Here are some of the places where the Irma dream is discussed:
Other books I've found helpful are:
For everyone's convenience, I will quote Freud's preamble and statement of the dream:
Preamble
During the summer of 1895 I had been giving psychoanalytic treatment to a young lady who was on very friendly terms with me and my family. It will be readily understood that a mixed relationship such as this may be a source of many disturbing feelings in a physician and particularly a psychotherapist. While the physician's personal interest is greater, his authority is less; any failure would bring a threat to the old-established friendship with the patient's family. This treatment had ended in a partial success; the patient was relieved of her hysterical anxiety but did not lose all her somatic symptoms. At that time I was not yet quite clear in my mind as to the criteria indicating that a hysterical case history was finally closed, and I proposed a solution to the patient which she seemed unwilling to accept. While we were thus at variance, we had broken off the treatment for the summer vacation--One day I had a visit from a junior colleague, one of my oldest friends, who had been staying with my patient, Irma, and her family at their country resort. I asked him how he had found her and he answered: `She's better, but not quite well.' I was conscious that my friend Otto's words, or the tone in which he spoke them, annoyed me. I fancied I detected a reproof in them, such as to the effect that I had promised the patient too much; and, whether rightly or wrongly, I attributed the supposed fact of Otto's siding against me to the influence of my patient's relatives, who, as it seemed to me, had never looked with favor on the treatment. However, my disagreeable impression was not clear to me and I gave no outward sign of it. The same evening I wrote out Irma's case history, with the idea of giving it to Dr. M. (a common friend who was at that time the leading figure in our circle) in order to justify myself. That night (or more probably the next morning) I had the following dream, which I noted down immediately after waking.

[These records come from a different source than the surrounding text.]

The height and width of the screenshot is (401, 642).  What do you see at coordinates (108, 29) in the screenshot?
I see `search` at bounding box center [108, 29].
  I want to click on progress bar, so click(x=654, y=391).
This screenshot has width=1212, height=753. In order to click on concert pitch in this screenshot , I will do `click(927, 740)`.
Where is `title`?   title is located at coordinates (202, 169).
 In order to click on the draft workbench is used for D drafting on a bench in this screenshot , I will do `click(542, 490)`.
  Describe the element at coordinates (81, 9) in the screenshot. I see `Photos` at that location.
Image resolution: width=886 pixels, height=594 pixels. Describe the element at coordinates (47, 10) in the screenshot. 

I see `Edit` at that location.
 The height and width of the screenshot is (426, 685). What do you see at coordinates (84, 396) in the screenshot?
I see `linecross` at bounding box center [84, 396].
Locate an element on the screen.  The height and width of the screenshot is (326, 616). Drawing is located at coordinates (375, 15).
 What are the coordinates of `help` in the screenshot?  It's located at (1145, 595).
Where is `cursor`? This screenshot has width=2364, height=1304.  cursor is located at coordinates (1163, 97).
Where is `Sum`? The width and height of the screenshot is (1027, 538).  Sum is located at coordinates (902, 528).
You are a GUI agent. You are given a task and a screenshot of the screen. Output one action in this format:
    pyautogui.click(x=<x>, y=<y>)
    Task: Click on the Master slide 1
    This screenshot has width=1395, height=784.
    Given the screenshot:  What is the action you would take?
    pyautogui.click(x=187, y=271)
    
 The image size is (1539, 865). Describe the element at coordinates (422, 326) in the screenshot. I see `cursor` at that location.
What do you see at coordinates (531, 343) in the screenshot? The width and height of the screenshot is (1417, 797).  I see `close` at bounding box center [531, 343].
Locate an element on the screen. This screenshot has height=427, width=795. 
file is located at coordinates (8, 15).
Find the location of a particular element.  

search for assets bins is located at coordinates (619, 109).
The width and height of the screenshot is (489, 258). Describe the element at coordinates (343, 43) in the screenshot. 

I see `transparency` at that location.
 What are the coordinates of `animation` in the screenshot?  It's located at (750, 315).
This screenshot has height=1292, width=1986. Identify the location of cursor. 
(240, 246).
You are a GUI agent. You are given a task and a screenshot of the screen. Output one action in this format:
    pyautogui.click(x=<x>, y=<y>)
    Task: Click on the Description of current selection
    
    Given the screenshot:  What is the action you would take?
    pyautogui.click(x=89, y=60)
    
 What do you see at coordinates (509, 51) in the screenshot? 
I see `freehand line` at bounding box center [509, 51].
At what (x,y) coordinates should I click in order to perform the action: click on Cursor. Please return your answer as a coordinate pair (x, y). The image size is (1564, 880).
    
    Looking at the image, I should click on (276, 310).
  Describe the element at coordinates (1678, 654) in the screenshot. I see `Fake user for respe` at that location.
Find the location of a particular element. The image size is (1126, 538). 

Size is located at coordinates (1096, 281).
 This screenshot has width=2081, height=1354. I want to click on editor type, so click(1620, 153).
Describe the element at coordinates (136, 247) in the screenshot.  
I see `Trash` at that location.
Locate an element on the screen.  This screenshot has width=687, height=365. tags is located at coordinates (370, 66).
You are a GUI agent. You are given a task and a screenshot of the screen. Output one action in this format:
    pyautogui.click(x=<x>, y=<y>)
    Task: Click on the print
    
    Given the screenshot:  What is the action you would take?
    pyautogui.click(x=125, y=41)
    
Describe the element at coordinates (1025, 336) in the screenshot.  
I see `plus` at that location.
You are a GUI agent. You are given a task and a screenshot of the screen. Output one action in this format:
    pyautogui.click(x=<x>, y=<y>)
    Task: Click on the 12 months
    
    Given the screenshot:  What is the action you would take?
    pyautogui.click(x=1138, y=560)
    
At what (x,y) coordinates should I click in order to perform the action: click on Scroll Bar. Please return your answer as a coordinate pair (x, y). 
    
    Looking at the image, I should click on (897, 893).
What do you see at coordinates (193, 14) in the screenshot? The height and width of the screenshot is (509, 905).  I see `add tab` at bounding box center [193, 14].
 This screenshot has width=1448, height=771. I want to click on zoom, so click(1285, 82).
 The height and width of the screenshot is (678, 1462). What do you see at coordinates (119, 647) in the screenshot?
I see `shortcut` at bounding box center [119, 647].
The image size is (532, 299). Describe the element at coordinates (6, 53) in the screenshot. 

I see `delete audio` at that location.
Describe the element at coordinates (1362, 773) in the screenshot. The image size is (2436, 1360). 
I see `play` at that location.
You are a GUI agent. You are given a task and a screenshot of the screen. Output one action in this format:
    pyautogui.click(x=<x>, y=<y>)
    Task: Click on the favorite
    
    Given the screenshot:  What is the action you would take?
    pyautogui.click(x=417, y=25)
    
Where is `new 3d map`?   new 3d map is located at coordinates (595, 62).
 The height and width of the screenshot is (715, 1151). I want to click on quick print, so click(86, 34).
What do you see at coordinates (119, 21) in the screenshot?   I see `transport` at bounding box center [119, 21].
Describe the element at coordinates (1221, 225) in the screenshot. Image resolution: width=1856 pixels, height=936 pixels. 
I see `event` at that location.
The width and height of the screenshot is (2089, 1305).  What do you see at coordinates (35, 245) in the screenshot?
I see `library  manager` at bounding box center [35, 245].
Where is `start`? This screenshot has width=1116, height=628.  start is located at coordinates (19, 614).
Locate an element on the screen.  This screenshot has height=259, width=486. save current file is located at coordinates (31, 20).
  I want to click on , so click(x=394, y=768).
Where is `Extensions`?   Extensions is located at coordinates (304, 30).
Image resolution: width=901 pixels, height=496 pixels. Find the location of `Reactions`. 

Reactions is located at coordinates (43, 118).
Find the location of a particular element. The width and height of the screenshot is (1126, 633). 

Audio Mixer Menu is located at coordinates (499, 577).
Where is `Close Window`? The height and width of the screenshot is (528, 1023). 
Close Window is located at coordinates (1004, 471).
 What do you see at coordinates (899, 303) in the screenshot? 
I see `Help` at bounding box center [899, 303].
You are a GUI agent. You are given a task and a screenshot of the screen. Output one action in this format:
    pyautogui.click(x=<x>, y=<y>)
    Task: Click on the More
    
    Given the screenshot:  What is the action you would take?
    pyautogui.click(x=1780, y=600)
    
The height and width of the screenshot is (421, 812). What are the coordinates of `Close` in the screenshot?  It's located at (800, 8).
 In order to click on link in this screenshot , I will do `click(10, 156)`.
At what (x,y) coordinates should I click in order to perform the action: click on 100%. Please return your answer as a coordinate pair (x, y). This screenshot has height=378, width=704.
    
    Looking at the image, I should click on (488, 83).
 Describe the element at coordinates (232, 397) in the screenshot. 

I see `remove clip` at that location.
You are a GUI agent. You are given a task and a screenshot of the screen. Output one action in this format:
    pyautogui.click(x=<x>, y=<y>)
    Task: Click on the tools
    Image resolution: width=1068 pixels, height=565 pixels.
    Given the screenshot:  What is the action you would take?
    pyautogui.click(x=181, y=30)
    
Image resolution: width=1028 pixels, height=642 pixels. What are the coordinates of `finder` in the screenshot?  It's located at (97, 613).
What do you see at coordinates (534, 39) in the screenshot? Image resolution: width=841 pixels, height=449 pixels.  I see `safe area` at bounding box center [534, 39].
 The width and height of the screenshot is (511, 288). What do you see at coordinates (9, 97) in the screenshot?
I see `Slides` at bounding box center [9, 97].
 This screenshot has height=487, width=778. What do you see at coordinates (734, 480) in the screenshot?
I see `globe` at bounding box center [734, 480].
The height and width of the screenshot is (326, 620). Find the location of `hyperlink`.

Dream of July 23rd—24th, 1895
A large hall—numerous guests, whom we were receiving.—Among them was Irma. I at once took her on one side, as though to answer her letter and to reproach her for not having accepted my ‘solution’ yet; I said to her: ‘If you still get pains, it’s really only your fault.’ She replied: ‘If you only knew what pains I’ve got now in my throat and stomach and abdomen—it’s choking me’—I was alarmed and looked at her. She looked pale and puffy. I thought to myself that after all I must be missing some organic trouble. I took her to the window and looked down her throat, and she showed signs of recalcitrance, like women with artificial dentures. I thought to myself that there was really no need for her to do that.—She then opened her mouth properly and on the right I found a big white patch; at another place I saw extensive whitish gray scabs upon some remarkable curly structures which were evidently modeled on the turbinal bones of the nose.—I at once called in Dr. M., and he repeated the examination and confirmed it....Dr. M. looked quite different from usual; he was very pale, he walked with a limp and his chin was clean-shaven....My friend Otto was now standing beside her as well, and my friend Leopold was percussing her through her bodice and saying: ‘She has a dull area low down on the left.’ He also indicated that a portion of the skin on the left shoulder was infiltrated. (I noticed this, just as he did, in spite of her dress.)....M. said: ‘There’s no doubt it’s an infection, but no matter; dysentery will supervene and the toxin will be eliminated.’...We were directly aware, too, of the origin of her infection. Not long before, when she was feeling unwell, my friend Otto had given her an injection of a preparation of prop yl, propyls...propionic acid ...trimethylamin (and I saw before me the formula for this printed in heavy type)....Injections of that sort ought not to be made so thoughtlessly. And probably the syringe had not been clean.
This is James Strachey's translation, which differs from A.A. Brill's in one respect, which turns out to be of some importance. When Freud tells Irma that her problems are her own fault, she lists her symptoms and ends by saying "it is choking me." in Strachey's translation, but "they are choking me" in Brill's. In the original German, Freud uses es, which would argue that Strachey is more correct.
There is another important divergence between the two men. It relates to the moment when Freud looks at Irma and finds: "She looked pale and puffy." Both translate gedunsen as puffy here, but the word leads each to contradict the other in the analysis portion of Freud's discussion.
The original German reads, "…und als einmal eine besonders gute Zeit hatte, war sie gedunsen." Strachey translates this as "…and once, while she had been in specially good health, she had looked puffy." Brill's translation has her being not in good health when she looked puffy. Strachey would seem to be more correct, except for the word gedunsen, which as far as I can tell is never used in association with good health; its meaning is closer to swollen.